## RECORDS SHOWN:
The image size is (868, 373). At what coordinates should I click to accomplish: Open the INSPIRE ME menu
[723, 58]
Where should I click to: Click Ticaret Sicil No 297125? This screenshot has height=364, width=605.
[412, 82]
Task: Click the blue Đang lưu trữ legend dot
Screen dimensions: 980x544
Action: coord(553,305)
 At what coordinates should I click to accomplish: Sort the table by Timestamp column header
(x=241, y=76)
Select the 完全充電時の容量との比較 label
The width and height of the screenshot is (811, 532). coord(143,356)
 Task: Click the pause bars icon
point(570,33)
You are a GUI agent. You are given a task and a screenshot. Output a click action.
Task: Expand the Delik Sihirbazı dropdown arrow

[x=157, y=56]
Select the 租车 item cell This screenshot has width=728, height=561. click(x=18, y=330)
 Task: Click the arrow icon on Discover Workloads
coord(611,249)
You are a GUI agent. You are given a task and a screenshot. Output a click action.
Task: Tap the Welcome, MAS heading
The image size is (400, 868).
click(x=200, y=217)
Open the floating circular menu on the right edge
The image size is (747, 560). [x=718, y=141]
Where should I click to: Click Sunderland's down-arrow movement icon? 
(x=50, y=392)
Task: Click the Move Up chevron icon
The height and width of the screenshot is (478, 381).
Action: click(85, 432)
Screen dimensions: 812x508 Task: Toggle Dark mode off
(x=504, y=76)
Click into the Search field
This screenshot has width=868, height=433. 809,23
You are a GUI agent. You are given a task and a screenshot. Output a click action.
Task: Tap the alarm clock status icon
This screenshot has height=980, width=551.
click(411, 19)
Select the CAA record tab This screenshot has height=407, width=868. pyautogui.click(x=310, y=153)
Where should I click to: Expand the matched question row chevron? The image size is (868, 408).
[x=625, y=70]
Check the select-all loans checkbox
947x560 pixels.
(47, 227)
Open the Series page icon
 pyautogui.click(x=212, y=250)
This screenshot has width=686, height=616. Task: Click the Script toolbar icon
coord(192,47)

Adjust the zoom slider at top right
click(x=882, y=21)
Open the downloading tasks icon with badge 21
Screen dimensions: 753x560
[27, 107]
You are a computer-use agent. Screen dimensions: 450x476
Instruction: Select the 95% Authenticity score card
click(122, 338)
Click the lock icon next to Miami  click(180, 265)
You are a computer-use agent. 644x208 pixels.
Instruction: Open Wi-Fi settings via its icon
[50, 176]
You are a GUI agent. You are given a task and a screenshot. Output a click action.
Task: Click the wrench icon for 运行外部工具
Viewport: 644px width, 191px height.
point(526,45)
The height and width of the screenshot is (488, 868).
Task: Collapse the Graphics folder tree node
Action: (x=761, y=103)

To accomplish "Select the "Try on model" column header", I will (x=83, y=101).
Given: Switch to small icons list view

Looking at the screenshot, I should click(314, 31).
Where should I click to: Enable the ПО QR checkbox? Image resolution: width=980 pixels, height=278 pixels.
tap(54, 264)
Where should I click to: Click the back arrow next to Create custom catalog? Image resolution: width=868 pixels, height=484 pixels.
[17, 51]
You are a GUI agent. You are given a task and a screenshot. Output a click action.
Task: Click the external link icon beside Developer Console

## WHAT YOU ARE ASKED TO DO:
Would you retype the lines of the data above, from the one holding "Where should I click to: Click the" through its final line, exactly and without adding any other line?

## FINISHED TASK:
Where should I click to: Click the back arrow next to Create custom catalog? Image resolution: width=868 pixels, height=484 pixels.
[17, 51]
You are a GUI agent. You are given a task and a screenshot. Output a click action.
Task: Click the external link icon beside Developer Console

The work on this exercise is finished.